(Entries for locating text and elements)
==*==

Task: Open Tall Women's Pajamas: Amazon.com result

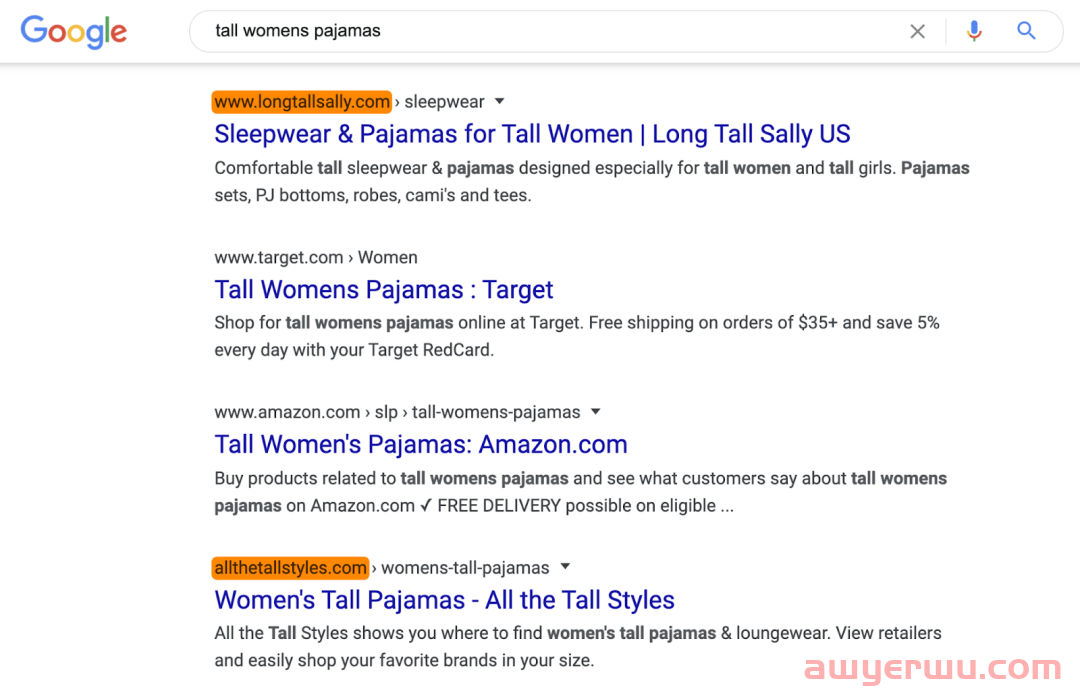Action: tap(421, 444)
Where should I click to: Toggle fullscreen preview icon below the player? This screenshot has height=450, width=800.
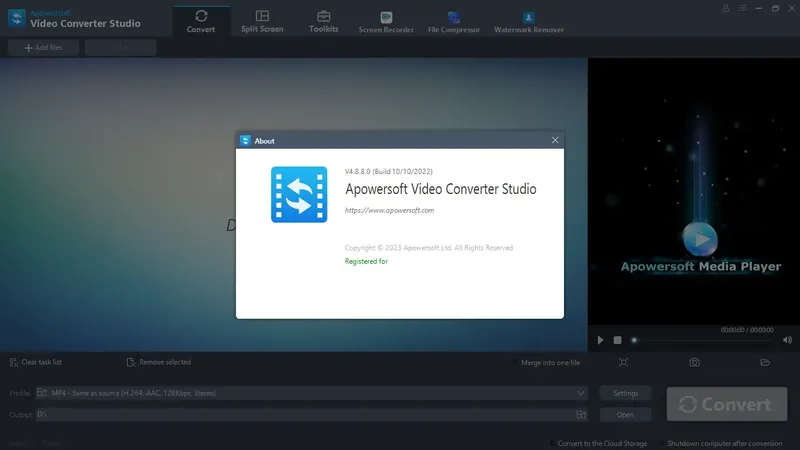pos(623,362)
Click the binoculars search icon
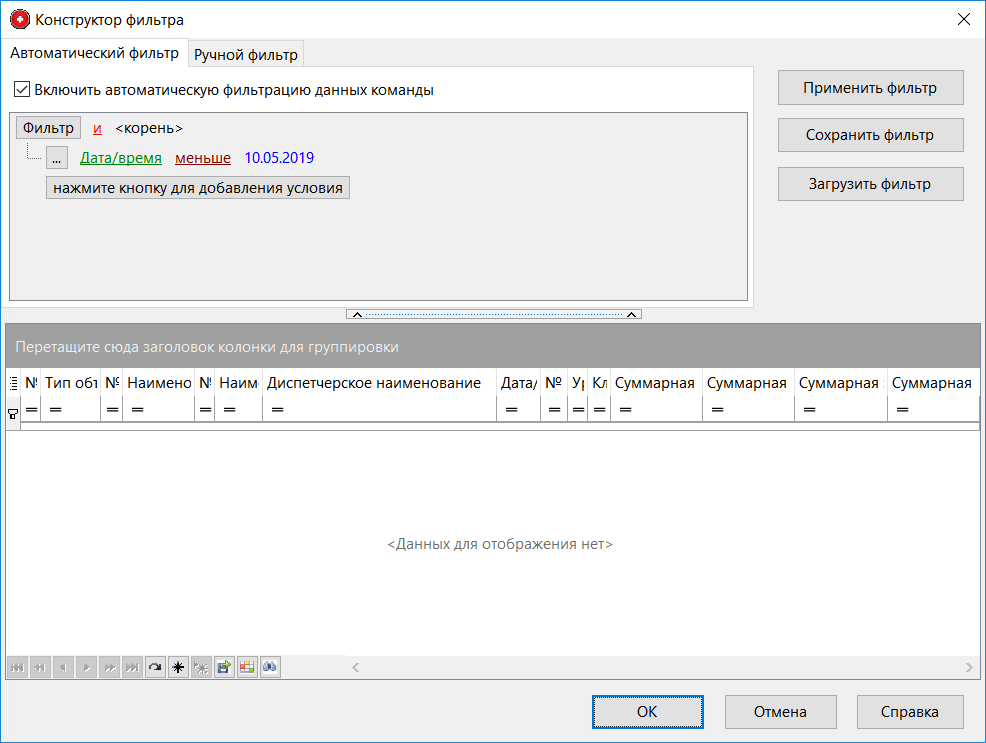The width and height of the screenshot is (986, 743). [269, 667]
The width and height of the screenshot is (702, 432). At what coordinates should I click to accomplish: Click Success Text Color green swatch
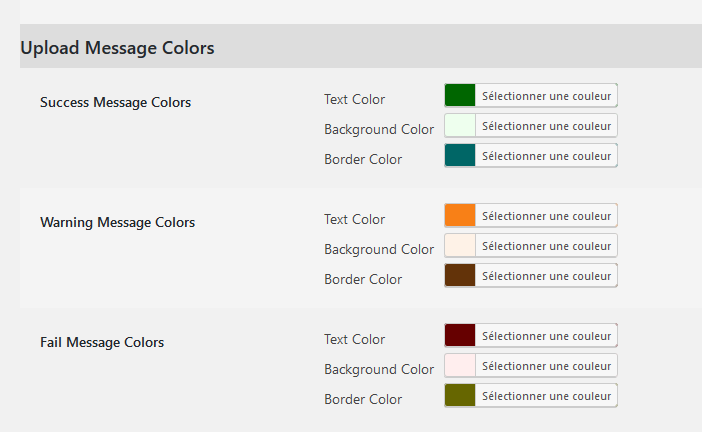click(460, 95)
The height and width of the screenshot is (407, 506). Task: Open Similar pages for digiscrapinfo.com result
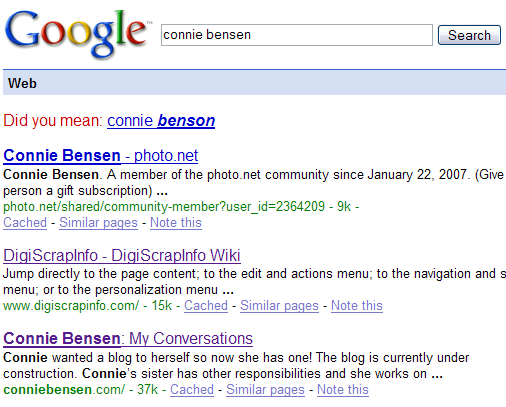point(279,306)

==*==

- [What you are asked to do]
Please format all of the material above as a two-column CSV with the headers "input" and "output", giving each text and its answer one row, each in a single quoted field with line breaks turned into spaces. Omit the pictures.

- [Exercise solution]
input,output
"Task: Open Tall Women's Pajamas: Amazon.com result","Action: tap(421, 444)"
"Where should I click to: Toggle fullscreen preview icon below the player? This screenshot has height=450, width=800.","pos(623,362)"
"Click the binoculars search icon","The width and height of the screenshot is (986, 743). [269, 667]"
"The width and height of the screenshot is (702, 432). At what coordinates should I click to accomplish: Click Success Text Color green swatch","click(460, 95)"
"The height and width of the screenshot is (407, 506). Task: Open Similar pages for digiscrapinfo.com result","point(279,306)"